[SELECTED TEXT Boundary: Start]

[The following was written by Patrick Hagler, a counselor for the Choices program at The Council on Recovery.]
It is hard to escape screens. Most likely, you are looking at one right now! Although the long-term effects of screen time are still being studied, the effects of excessive internet and smartphone use are well-documented. “Pathological” internet use has been linked to depression in teens, and it may even shrink gray matter (see article links below).
Pathological Internet Use May Cause Teen Depression
Gray Matters: Too Much Screen Time Damages the Brain
Technology is everywhere, and it is not going away. Teenagers stare down at their iPhones, or keep their eyes glued to a tablet or laptop, instead of observing the world around them. It is not unusual to see two adolescents seated together on a bus, texting furiously on their mobiles rather than talking to one another. The fact that teens are so dependent on technology seems to make sense in our world, but it may also lead to negative consequences.
Can balanced technology use be a positive thing?
Yes, of course! Technology is a tool that, when used appropriately, can have many benefits. Remember the days of toiling for hours in the university library scrolling through rolls and rolls of microfiche to find that one article you needed for your research paper? I do! Technology can be a great resource for communication, productivity, social connectivity, education, cognitive enhancement, creativity and expression, digital literacy… to name a few. These are all very useful when used in a balanced way. Problems can arise, however, when teens misuse or abuse these tools to replace real-world activities and face-to-face interactions, with virtual experiences.
What is technology addiction?
Technology addiction can be defined as frequent and obsessive technology-related behavior increasingly practiced despite negative consequences to the user of the technology. An over-dependence on tech can significantly impact students’ lives. While we need technology to survive in a modern social world, a severe overreliance on technology—or an addiction to certain facets of its use—can also be socially devastating. Tech dependence can lead to teen consequences that span from mild annoyance when away from technology to feelings of isolation, extreme anxiety, and depression (click video link below).
Video: 5 Crazy Ways Social Media is Changing Your Brain Right Now (3:15)
What makes technology addictive?
Technology fulfills our natural human need for stimulation, interaction, and changes in environment with great efficiency. When teenagers experience stress, be it romantic rejection or a poor grade on an exam, technology can become a quick and easy way to fill basic needs, and as such, can become addictive.
Technology impacts the pleasure systems of the brain in ways similar to substances. It provides the brain with some of the same dopamine rewards that alcohol, drugs, and other high-risk behaviors might. It can be a boredom buster, a social lubricant, and an escape from reality.
Video and computer games, smart phones and tablets, social media and the Internet provide a variety of access points that can promote dependence on technology and negative consequences. How? Through self-administering doses of dopamine with the click of a mouse!

[SELECTED TEXT Boundary: End]
[INFORMATION SUPPLIED Boundary: Start]

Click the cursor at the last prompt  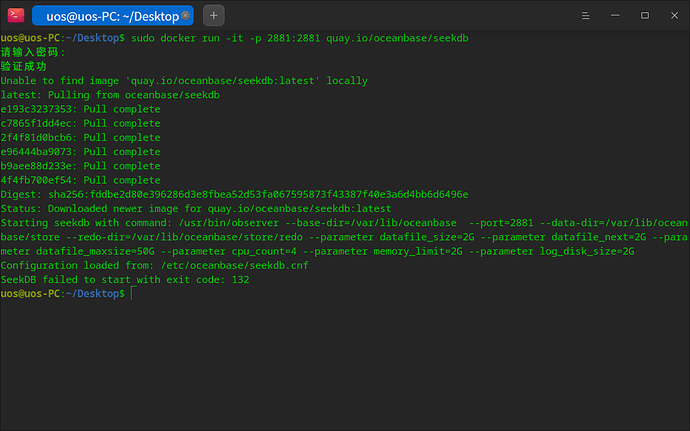(131, 294)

[INFORMATION SUPPLIED Boundary: End]

▶ ACTIONS TO TAKE:
1) According to the text on teen technology addiction, what does technology give the brain that alcohol, drugs, and other high-risk behaviors might also give?
2) Reproduce the text on teen technology addiction from "Technology impacts the" up to and including "of a mouse!".

▶ RESPONSES BY ITEM NUMBER:
1) Some of the same dopamine rewards.

2)
Technology impacts the pleasure systems of the brain in ways similar to substances. It provides the brain with some of the same dopamine rewards that alcohol, drugs, and other high-risk behaviors might. It can be a boredom buster, a social lubricant, and an escape from reality.
Video and computer games, smart phones and tablets, social media and the Internet provide a variety of access points that can promote dependence on technology and negative consequences. How? Through self-administering doses of dopamine with the click of a mouse!